Generally we don’t spend much coverage time or space on minor metals, but the latest news in the iridium market made us perk up our ears. The price of iridium more than quadrupled last year, which put the precious metal’s price per troy ounce over $1000 and all-time high. Like other precious metals, namely platinum, palladium, and silver, iridium is not known primarily for its popularity as a hedge against inflation (ahem, gold), but for its industrial properties and uses. Just as platinum and palladium’s industrial demand continues to go up (due to their environmentally friendly function in catalytic converters in cars), demand for iridium is very quickly heating up, as it plays a role in LED screens.
The two-year graph for the iridium price shows the spike beginning in early 2010, and consistently rising throughout the year and into 2011. It broke $700 per ounce in the summer, then broke the $1000 mark earlier this year and continues to hold at $1050 today.
According to the Financial Times, iridium “is used in crucibles for growing crystals that are used in the manufacture of light-emitting diodes (LEDs).

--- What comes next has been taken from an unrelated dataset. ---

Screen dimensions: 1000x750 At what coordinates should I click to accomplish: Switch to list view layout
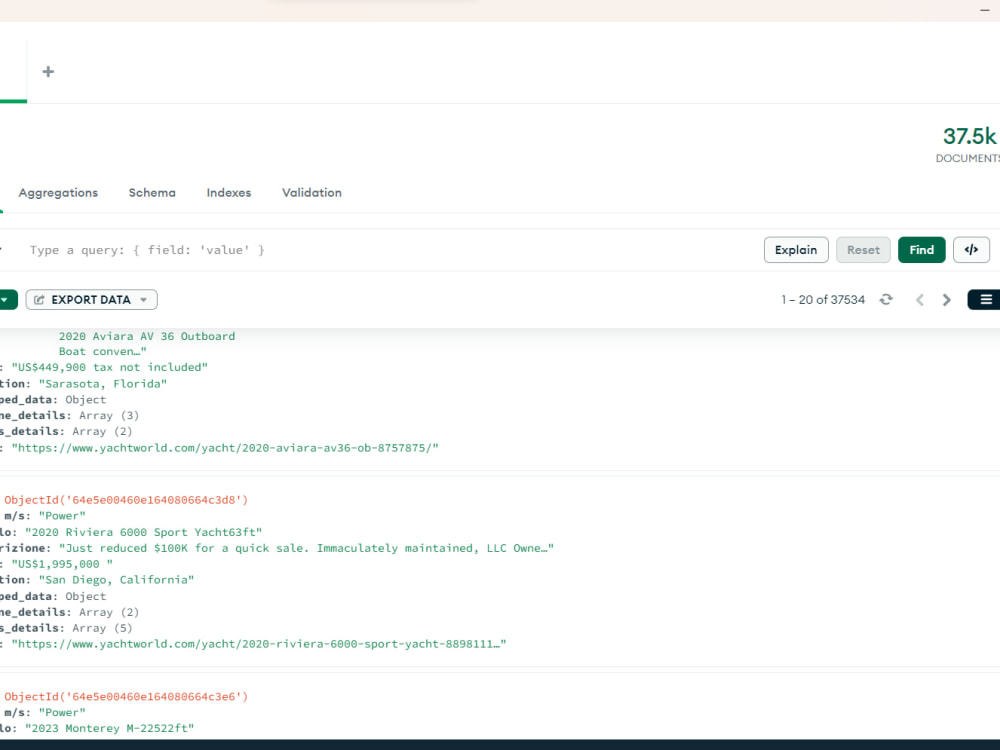tap(983, 299)
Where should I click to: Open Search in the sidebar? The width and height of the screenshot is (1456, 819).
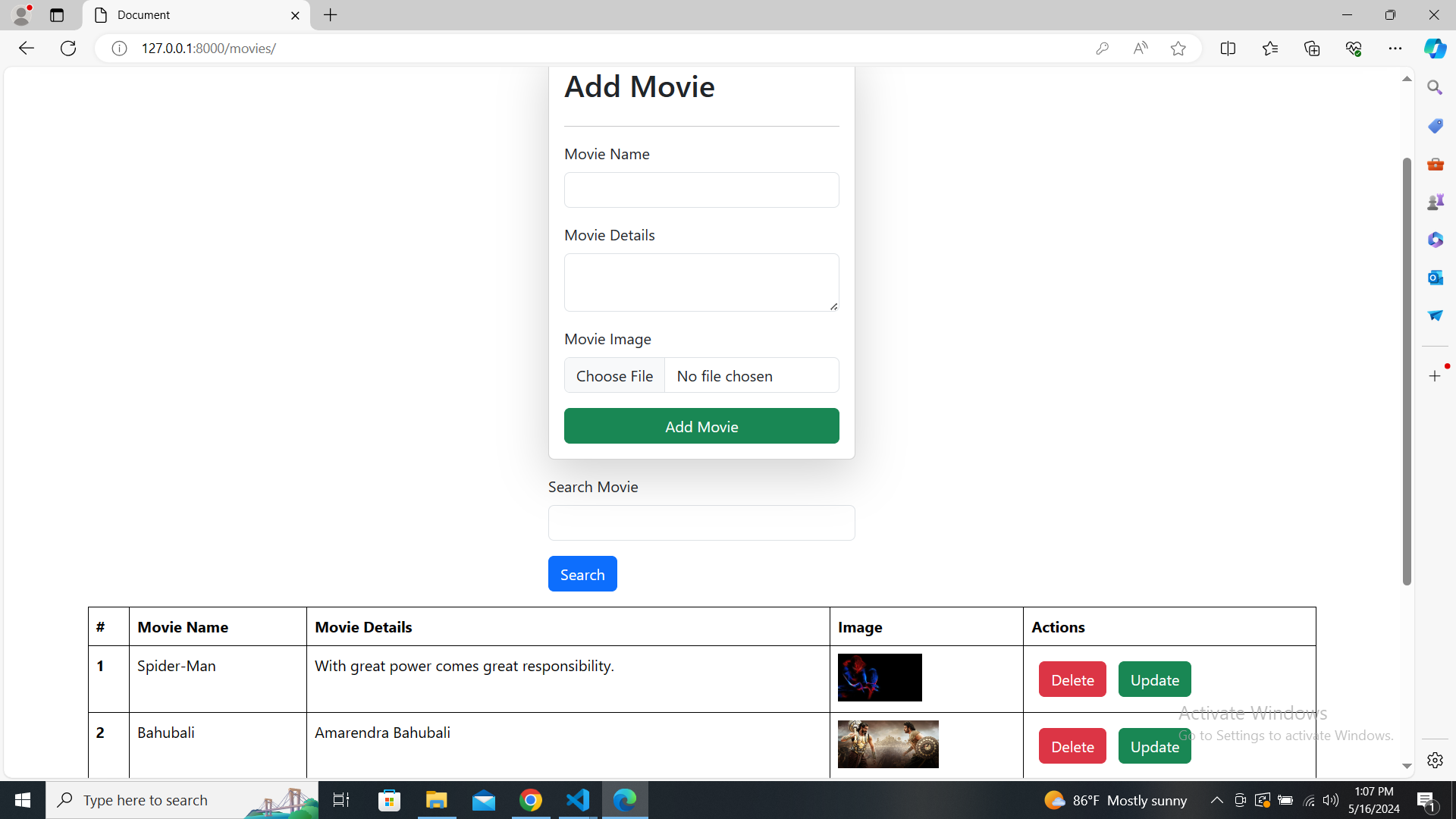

These, in turn, form the basis of backlit screens, which are essential in devices such as iPads and flatscreen TVs. As these products are in high demand all over the world, precious and rare earth metals are garnering a lot of mainstream media attention. Electrical industry demand for iridium rose to 194,000 ounces last year, 27 times the demand in 2009, according to Johnson Matthey, the PGM group that put out a report earlier this week in which these trends were disclosed. Overall iridium demand rose to 334,000 ounces. This is obviously good news for iridium producers Anglo Platinum, Impala Platinum and Lonmin, cited by the FT and Bloomberg.
“Iridium crucible manufacture expanded suddenly and rapidly during 2010, Johnson Matthey said in the report, as reported in turn by Bloomberg. “The small size of the iridium market helped amplify movements in the price as industrial buyers built their stocks of working metal in response to technology changes.
That’s the interesting thing about iridium and the fact that makes the importance of the metal quite real: the price increase is not reflective of investor speculation, but pure fundamentals. Back in early February, Johnson Matthey’s general manager for market research, Peter Duncan, called the price rise and told Reuters that the upward trend is “not speculative, there is real industrial buying driving it. One sector that’s a considerable driver of iridium demand, according to that report, is the chlor-alkaline industry, accounting for about 20,000 ounces.
But of course, the explosion in iridium demand and price will force buyers to look for substitutes, since the high market prices are not really sustainable for continued industrial use. Paul Walker, the chief executive of metals consultancy GFMS, told the FT that prices would have to fall back down to the $700 or $800 level to guarantee the metal’s place in various technologies.
“We’re on the cusp of an explosion in growth of LED applications, Walker told the paper. “The question comes down to what technology do you use to grow the LED crystals? That depends on the price point.